This is a collection of my thoughts on Katherine Bailey’s post Gaussian Processes for Dummies. I’m just learning about Gaussian processes myself, and what follows surely reflects some of my confusion about all this. In the future I’ll revisit these notes with (hopefully) a more informed perspective.
It seems like Bailey’s post outlines a method for inferring the values of a function \(f\) after learning a handful of its points. I’ll implement the algorithm described in their post (which is originally in Python) in R, then experiment a bit to try to understand what to expect from it.
library(rethinking) # github.com/rmcelreath/rethinking
library(corrplot)
library(matrixcalc)
We’ll take a set of points on a sine curve, \(f(x) = \sin x\), and use this as our training data. We store the x values in xtrain
, and their corresponding sine values in ytrain
.
xtrain <- c(-4, -3, -2, -1, 1, 2, 5)
ytrain <- sin(xtrain)
plot(xtrain, ytrain)
This training data will be used for about the first half of these notes.
Starting with a set of points (xtrain
, for example), we can impose a set of correlations on those points based on their distances from each other. For our purposes, we want nearer points to be more correlated, and farther points to be less correlated. This is what we’d expect from a continuous function: nearby x-values should have nearby y values.
We’ll let the covariance between points \(x_i\) and \(x_j\) fall off like a Gaussian curve as the distance between the points increases, as in
\[ \operatorname{Cov}(x_i,x_j) = \exp\!\left(-\eta^2 (x_i - x_j)^2\right). \]
We can tweak the parameter \(\eta^2\) to increase or decrease the distance over which points covary.
Here’s an R function to compute this covariance matrix for two input lists, with a small adjustment along the diagonal to ensure positive definiteness:
covK <- function(a, b, rhosq) {
K <- outer(a, b, function(x,y) exp(-rhosq*(x - y)^2))

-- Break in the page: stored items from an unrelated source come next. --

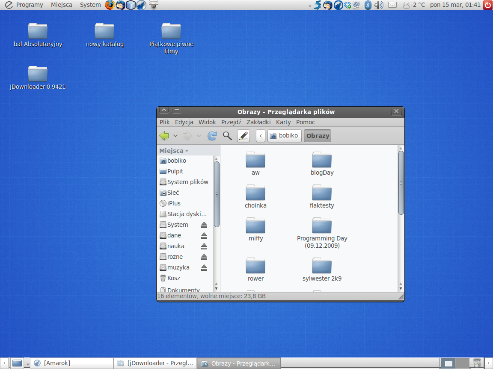Screen dimensions: 493x369
Task: Click the Firefox launcher in top panel
Action: pos(110,5)
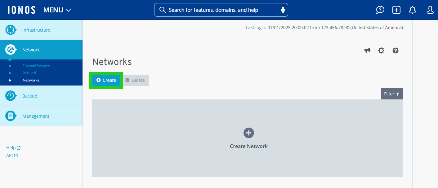Activate voice search with the microphone icon
Image resolution: width=438 pixels, height=188 pixels.
[x=283, y=10]
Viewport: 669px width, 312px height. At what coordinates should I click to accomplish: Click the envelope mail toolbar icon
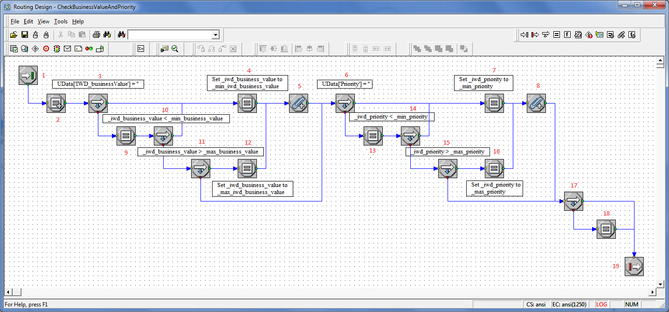68,49
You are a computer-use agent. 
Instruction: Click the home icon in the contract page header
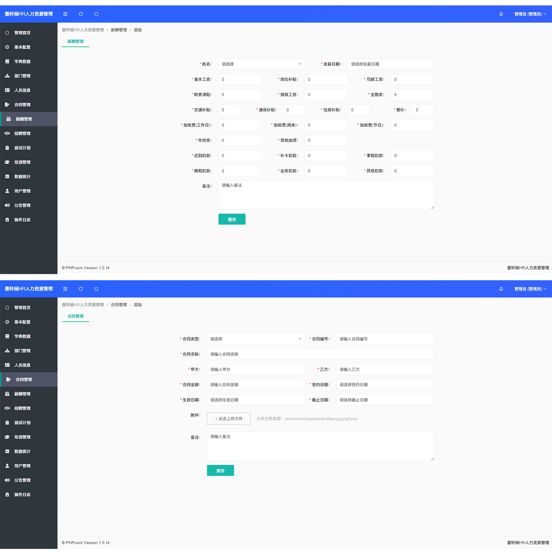click(96, 289)
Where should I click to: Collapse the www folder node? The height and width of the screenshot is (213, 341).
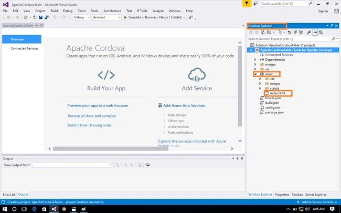255,74
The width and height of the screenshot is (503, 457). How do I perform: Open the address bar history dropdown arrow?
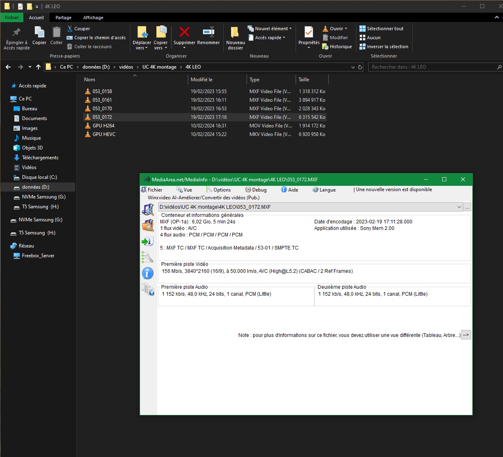click(x=353, y=67)
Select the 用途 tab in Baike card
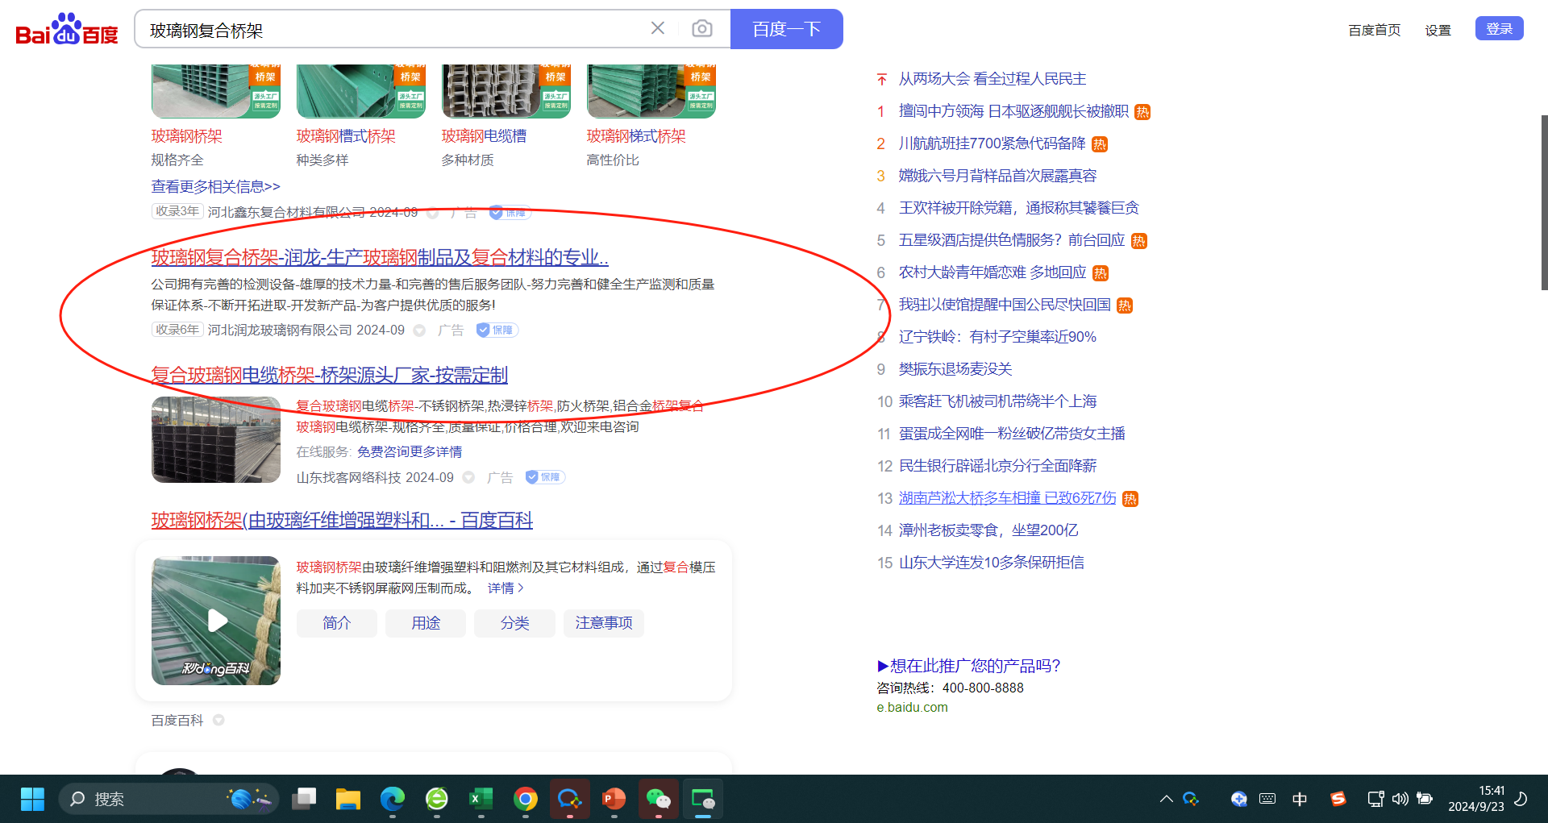The image size is (1548, 823). (426, 623)
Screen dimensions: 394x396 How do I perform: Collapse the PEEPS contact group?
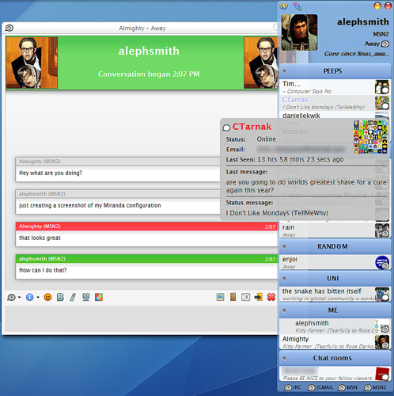pos(284,71)
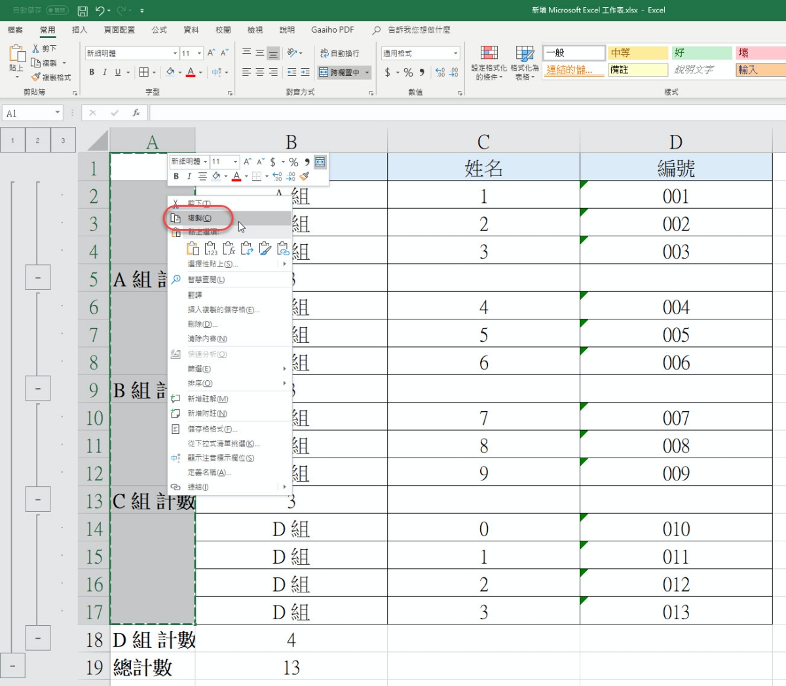
Task: Click Paste Link icon in context menu
Action: pos(283,248)
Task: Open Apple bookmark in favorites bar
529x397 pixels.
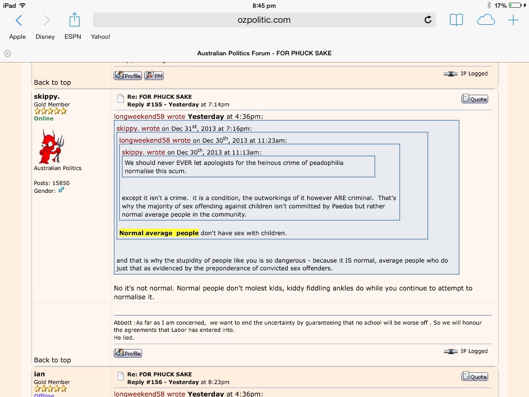Action: (18, 37)
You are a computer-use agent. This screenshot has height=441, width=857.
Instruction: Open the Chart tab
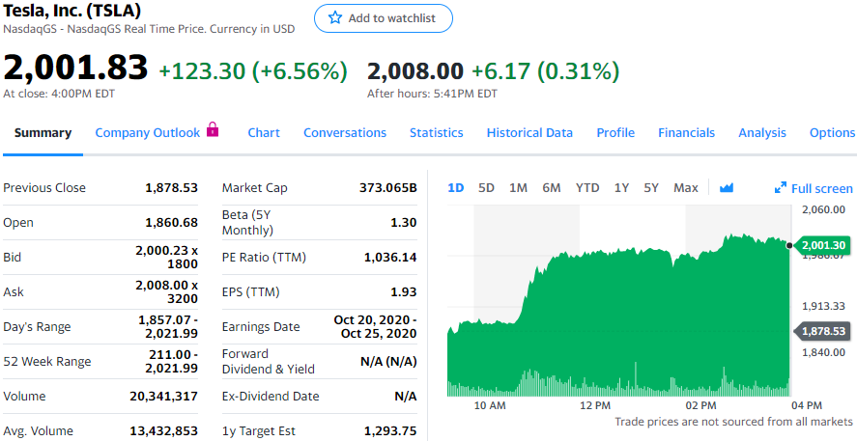[x=264, y=133]

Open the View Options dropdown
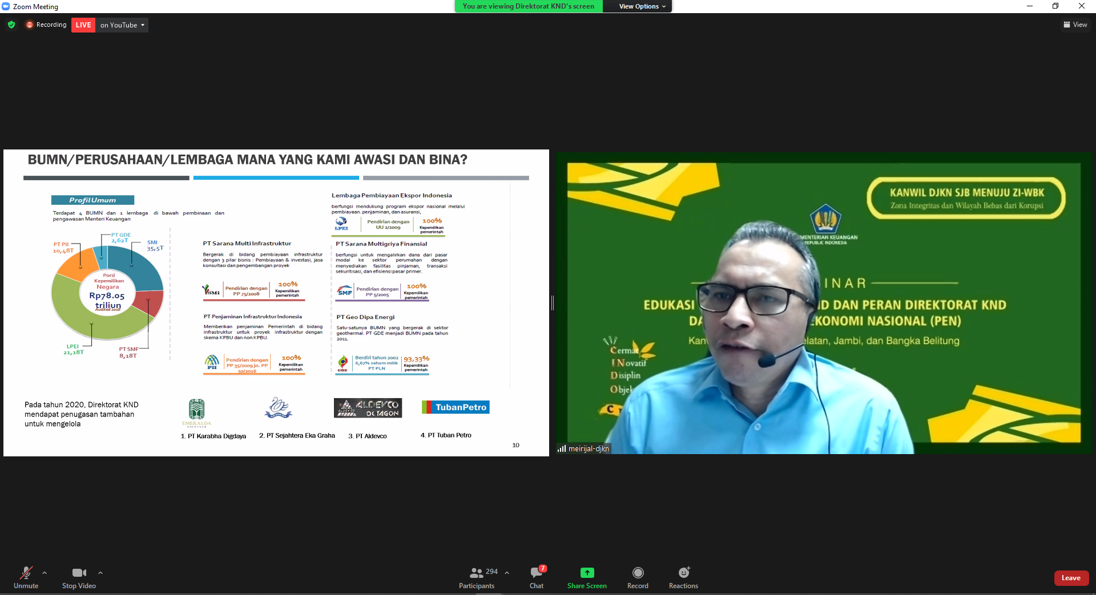coord(642,6)
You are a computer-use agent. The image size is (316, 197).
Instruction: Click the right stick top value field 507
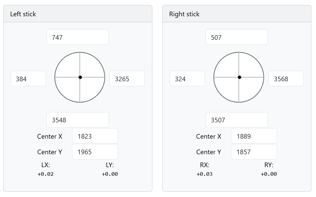point(236,37)
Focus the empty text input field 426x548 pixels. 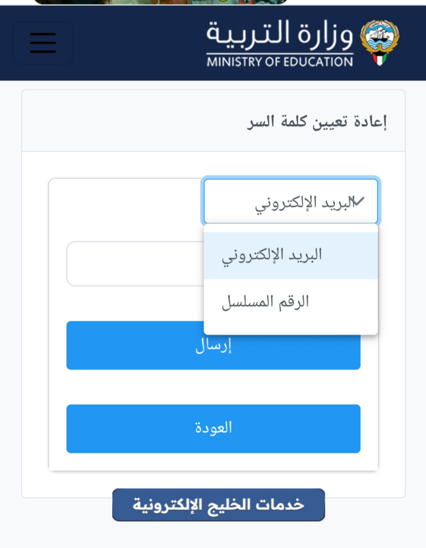click(x=134, y=264)
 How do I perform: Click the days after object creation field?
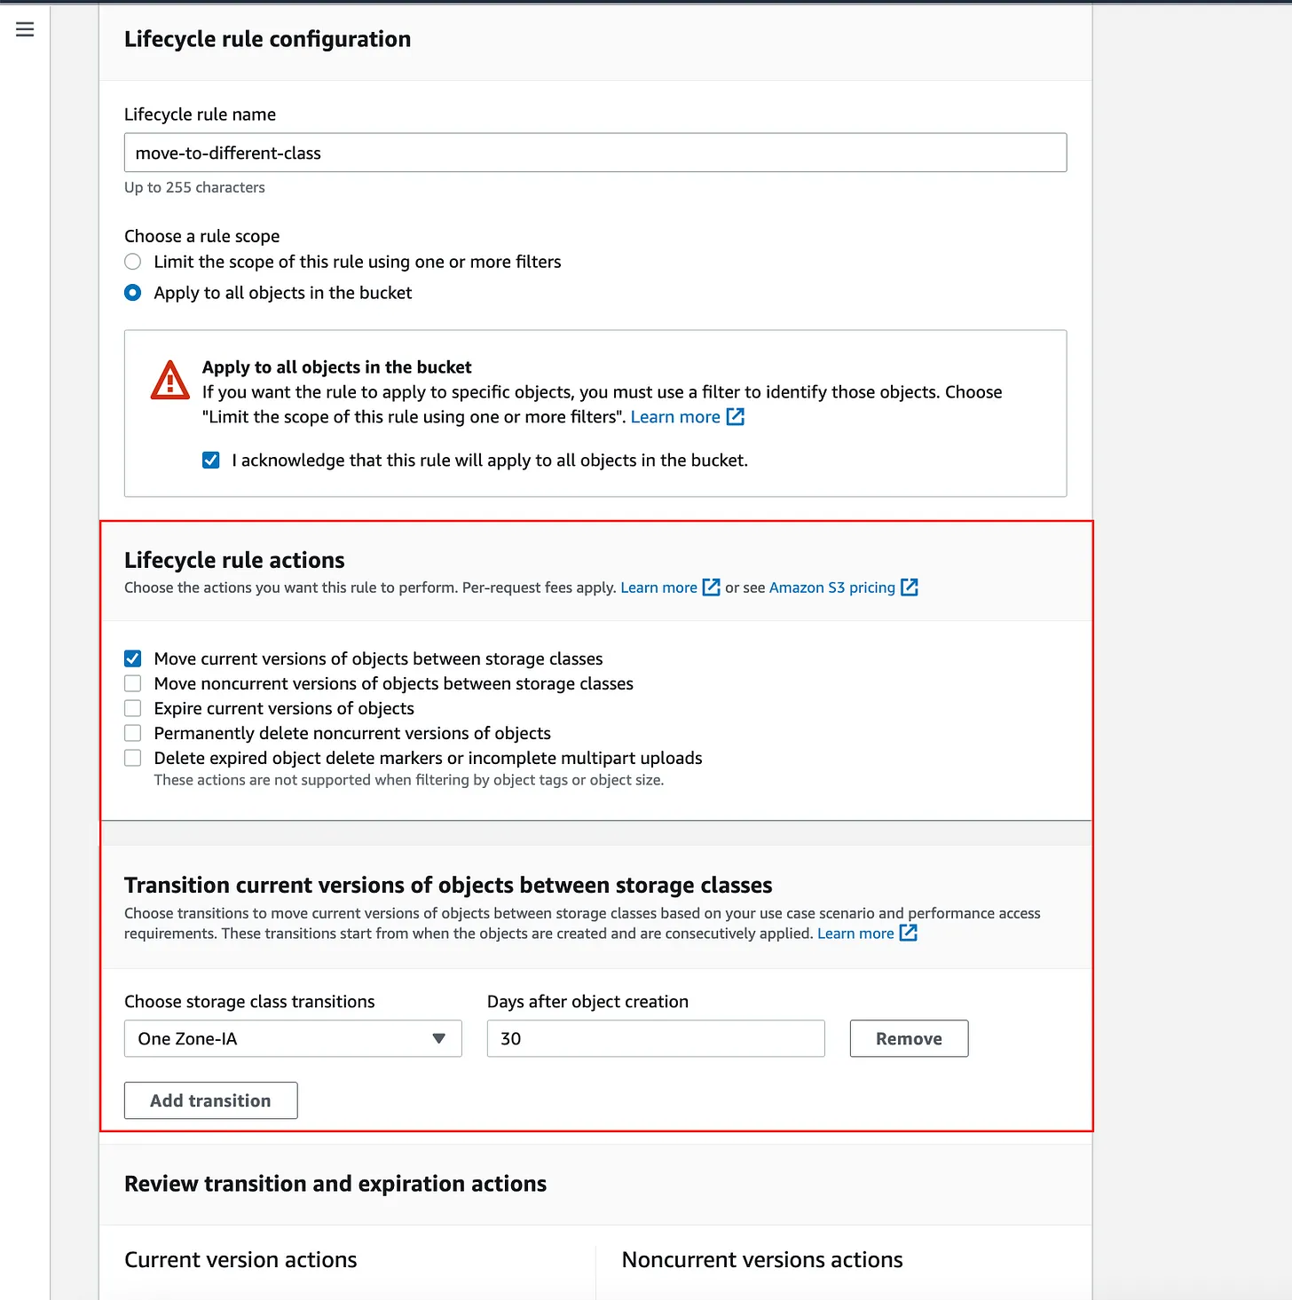click(x=654, y=1038)
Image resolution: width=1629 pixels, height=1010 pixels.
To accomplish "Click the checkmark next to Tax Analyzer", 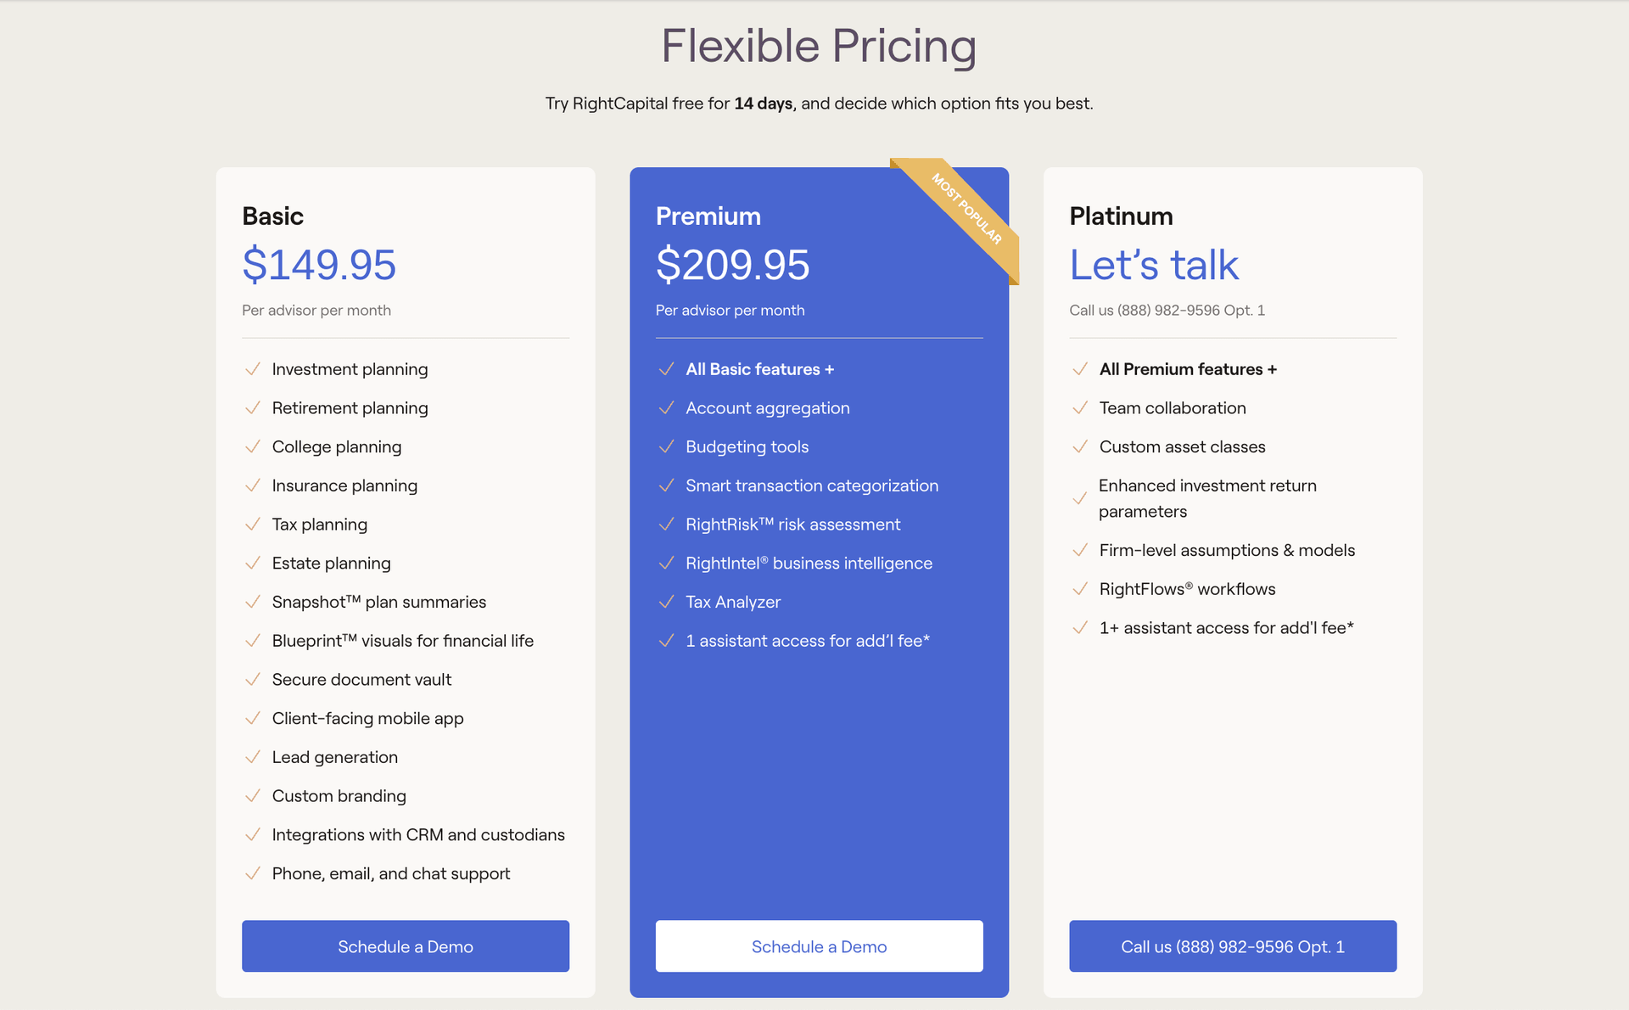I will tap(666, 602).
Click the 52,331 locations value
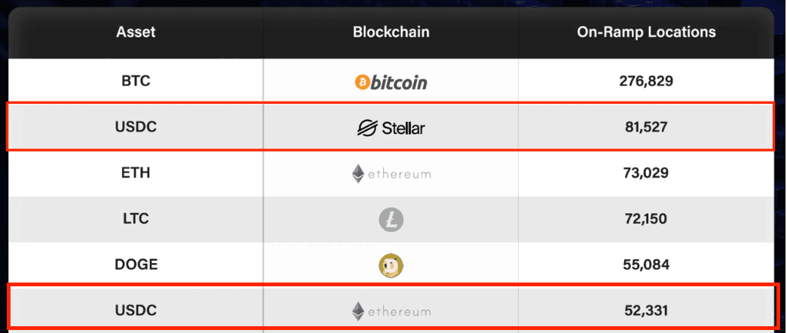 pyautogui.click(x=646, y=310)
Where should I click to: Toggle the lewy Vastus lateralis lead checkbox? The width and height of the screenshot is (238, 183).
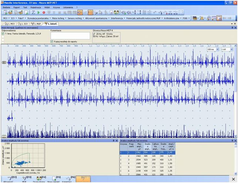pos(3,34)
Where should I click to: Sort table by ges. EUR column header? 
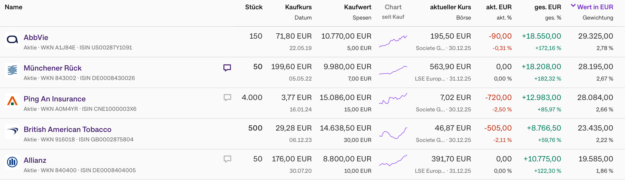pyautogui.click(x=548, y=7)
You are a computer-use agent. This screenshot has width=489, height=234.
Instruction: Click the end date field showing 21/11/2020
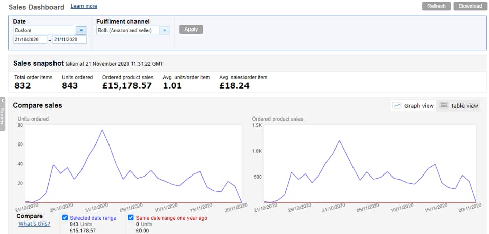[69, 40]

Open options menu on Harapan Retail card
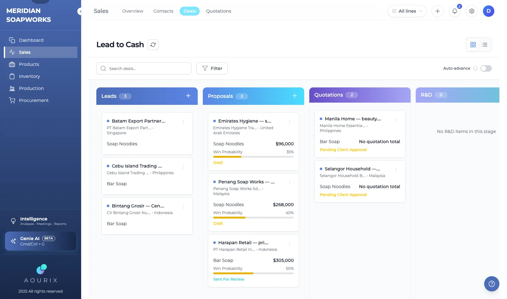[x=290, y=244]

if (length(a) == length(b))
diag(K) <- 1 + 0.01
return(K)
}
If we compute the the Cholesky decomposition of a covariance matrix \(\mathbf K\),
\[ \mathbf K = \mathbf L \mathbf L^T, \]
we end up with a matrix \(\mathbf L\) which takes uncorrelated samples \(\mathbf x\) to correlated samples \(\mathbf L \mathbf x\) (this is matrix multiplication of \(\mathbf L\) and \(\mathbf x\)).
Now, our goal is to estimate the function \(f\), and our prior will be that its values are normally distributed with mean 0 and variance 1 and correlated according to \(\mathbf K\). To get a few sample functions from this prior, we generate standard normal noise on the interval we’re interested in, then give it the desired correlation by multiplying it by the appropriate Cholesky factor \(\mathbf L\).
Our “test” points, which is just a grid of \(x\)-values where we want to estimate \(f(x)\), will be be 100 equally spaced points ranging from -5 to 5. We compute the covariance matrix corresponding to distances between these points using covK()
and its Cholesky factor using chol()
, generate 3 sets of standard normal noise at these points, multiply them each by the Cholesky factor, and plot the results.
n <- 100
xtest <- seq(from = -5, to = 5, length.out = n)
rhosq <- 5 # Bailey's parameter choice
# compute correlation matrix and Cholesky factor
K_ss <- covK(xtest, xtest, rhosq)
L_ss <- chol(K_ss)
# take three samples of Gaussian noise from the posterior
# and correlate each one by multiplying it against L_ss
num_post_samples <- 3
uncorrelated <- matrix(rnorm(num_post_samples*n), nrow = n)
correlated <- L_ss %*% uncorrelated
# plot the three samples
plot(0, xlim = c(-5,5), ylim = c(-3,3), type = "n", xlab = "x", ylab = "y")
col = c("black", "red", "blue")
for (i in 1:num_post_samples)
lines(xtest, correlated[,i], col = col[i])
mtext("Three samples from the prior")
Some of the variable names here have been chosen to match the ones in Bailey’s code.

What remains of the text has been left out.